A monitor allows a single thread to run at a time; that is the same
situation as the present GIL. I guess I don't fully understand your model.

I've no interest in *requiring* a C/C++ extension to communicate
between isolated interpreters. Without that they're really no better
than processes.

Indeed. My PyC model only immediately supplied a context block for
passing data to (and back from) a spawned, independent thread. That is
pretty limited. However, the context block could be provided either by
a C program or an independent Python interpreter. I agree that some
additional shared data, either shared data objects, or message queues,
would make things more useful. But these should be carefully designed
based on application needs, and as limited as possible, to maximize
performance and minimize lock contention and lock acquisition overhead.
Shared objects will be significantly more expensive to access and
manipulate than private objects; not only must they be protected with a
lock, all attributes of the shared object must be in the same
concurrency group, or must have its own lock, or must be immutable, and
protected from garbage collection. Or some such set of rules; various
techniques are possible. But they are all more expensive than private
objects manipulated in one independent thread.

Glenn Linderman · Oct 25, 2008

Those "globals" include classes, modules, and functions. You can't
have *any* objects shared. Your interpreters are entirely isolated,
much like processes (and we all start wondering why you don't use
processes in the first place.)

==========

GIVEN EXERCISE ▸ Reproduce the stretch of the forum thread on the GIL and isolated interpreters from "Glenn Linderman ·" through "the first place.)" word for word.

==========

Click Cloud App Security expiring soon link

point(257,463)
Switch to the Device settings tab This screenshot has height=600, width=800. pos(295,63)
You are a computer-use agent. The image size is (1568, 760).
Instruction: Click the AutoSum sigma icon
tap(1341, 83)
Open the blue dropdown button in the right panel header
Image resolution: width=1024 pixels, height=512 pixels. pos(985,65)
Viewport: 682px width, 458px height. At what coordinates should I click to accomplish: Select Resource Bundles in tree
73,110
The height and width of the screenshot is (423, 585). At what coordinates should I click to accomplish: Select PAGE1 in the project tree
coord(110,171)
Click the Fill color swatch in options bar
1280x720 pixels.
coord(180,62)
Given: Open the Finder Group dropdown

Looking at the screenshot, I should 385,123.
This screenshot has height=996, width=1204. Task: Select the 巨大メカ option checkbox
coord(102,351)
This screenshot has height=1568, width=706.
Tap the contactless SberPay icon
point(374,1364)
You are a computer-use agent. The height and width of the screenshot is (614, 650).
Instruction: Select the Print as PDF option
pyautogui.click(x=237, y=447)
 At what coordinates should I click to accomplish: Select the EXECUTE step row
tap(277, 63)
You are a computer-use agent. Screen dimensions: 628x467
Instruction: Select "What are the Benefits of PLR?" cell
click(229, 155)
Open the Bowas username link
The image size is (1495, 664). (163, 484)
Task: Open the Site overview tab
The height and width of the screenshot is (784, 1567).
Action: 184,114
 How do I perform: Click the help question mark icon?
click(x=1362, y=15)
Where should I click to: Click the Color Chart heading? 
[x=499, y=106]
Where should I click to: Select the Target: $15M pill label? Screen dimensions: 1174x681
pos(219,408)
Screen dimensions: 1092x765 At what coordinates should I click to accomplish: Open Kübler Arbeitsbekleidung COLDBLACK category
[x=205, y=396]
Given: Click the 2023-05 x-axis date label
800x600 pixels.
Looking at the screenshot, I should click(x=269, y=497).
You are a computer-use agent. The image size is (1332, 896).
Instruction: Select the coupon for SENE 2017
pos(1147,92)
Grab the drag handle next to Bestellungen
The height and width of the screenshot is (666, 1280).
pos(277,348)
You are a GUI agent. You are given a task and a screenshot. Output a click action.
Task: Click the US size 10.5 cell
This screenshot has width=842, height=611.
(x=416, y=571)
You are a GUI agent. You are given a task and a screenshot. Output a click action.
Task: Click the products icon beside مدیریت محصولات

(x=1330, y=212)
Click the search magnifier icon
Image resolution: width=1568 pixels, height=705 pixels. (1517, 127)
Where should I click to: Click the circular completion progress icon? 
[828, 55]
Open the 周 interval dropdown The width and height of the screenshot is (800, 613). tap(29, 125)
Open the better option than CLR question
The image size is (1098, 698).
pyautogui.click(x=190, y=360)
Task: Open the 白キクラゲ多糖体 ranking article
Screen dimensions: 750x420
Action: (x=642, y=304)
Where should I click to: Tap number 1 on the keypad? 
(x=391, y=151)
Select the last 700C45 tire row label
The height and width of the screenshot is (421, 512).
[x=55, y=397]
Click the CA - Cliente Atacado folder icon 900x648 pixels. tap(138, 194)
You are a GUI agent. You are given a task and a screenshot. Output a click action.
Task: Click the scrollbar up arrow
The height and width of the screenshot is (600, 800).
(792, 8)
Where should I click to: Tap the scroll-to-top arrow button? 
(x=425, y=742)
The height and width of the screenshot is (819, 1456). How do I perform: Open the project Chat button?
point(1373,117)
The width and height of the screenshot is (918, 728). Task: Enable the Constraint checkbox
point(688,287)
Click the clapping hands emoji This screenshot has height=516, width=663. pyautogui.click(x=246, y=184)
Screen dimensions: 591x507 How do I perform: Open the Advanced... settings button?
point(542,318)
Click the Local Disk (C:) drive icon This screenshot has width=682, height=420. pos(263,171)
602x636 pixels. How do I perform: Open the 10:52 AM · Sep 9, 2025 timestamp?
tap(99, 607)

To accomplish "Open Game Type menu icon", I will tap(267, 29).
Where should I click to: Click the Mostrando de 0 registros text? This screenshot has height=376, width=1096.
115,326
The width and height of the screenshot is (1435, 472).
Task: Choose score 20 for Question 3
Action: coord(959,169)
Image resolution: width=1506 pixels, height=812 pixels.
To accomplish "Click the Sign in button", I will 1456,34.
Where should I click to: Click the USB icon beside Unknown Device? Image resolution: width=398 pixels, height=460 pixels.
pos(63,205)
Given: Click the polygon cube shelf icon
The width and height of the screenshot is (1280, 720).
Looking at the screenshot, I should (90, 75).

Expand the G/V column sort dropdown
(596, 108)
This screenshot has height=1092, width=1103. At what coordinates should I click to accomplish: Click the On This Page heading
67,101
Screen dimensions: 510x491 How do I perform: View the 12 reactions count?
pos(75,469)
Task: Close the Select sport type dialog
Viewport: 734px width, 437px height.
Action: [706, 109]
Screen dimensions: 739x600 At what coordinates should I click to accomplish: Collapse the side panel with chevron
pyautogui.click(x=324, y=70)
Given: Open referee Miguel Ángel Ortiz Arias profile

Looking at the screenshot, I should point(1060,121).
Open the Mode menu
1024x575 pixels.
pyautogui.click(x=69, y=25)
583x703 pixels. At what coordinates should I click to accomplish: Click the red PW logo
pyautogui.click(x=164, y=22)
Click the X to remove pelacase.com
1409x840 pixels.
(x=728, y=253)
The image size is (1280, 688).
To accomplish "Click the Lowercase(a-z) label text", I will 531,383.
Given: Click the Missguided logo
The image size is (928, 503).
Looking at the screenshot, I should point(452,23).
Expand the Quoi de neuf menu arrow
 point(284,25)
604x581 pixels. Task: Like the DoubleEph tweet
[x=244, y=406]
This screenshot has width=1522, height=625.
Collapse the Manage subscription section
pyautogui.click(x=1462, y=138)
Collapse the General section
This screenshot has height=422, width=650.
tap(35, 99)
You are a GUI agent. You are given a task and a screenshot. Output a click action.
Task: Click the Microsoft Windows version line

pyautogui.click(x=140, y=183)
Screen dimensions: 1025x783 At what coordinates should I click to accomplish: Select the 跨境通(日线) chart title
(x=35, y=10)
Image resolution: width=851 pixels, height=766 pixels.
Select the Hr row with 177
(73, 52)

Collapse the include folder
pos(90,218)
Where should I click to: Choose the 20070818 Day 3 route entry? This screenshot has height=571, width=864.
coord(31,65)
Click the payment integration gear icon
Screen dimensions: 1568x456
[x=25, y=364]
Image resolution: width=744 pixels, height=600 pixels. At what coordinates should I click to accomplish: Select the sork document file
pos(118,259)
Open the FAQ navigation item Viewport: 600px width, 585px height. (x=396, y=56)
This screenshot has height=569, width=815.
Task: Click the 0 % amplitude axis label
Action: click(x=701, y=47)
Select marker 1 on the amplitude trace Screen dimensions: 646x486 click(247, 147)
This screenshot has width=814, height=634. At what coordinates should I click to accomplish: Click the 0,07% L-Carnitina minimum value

==========

FINAL RESULT ▸
Glenn Linderman · Oct 25, 2008

Those "globals" include classes, modules, and functions. You can't
have *any* objects shared. Your interpreters are entirely isolated,
much like processes (and we all start wondering why you don't use
processes in the first place.)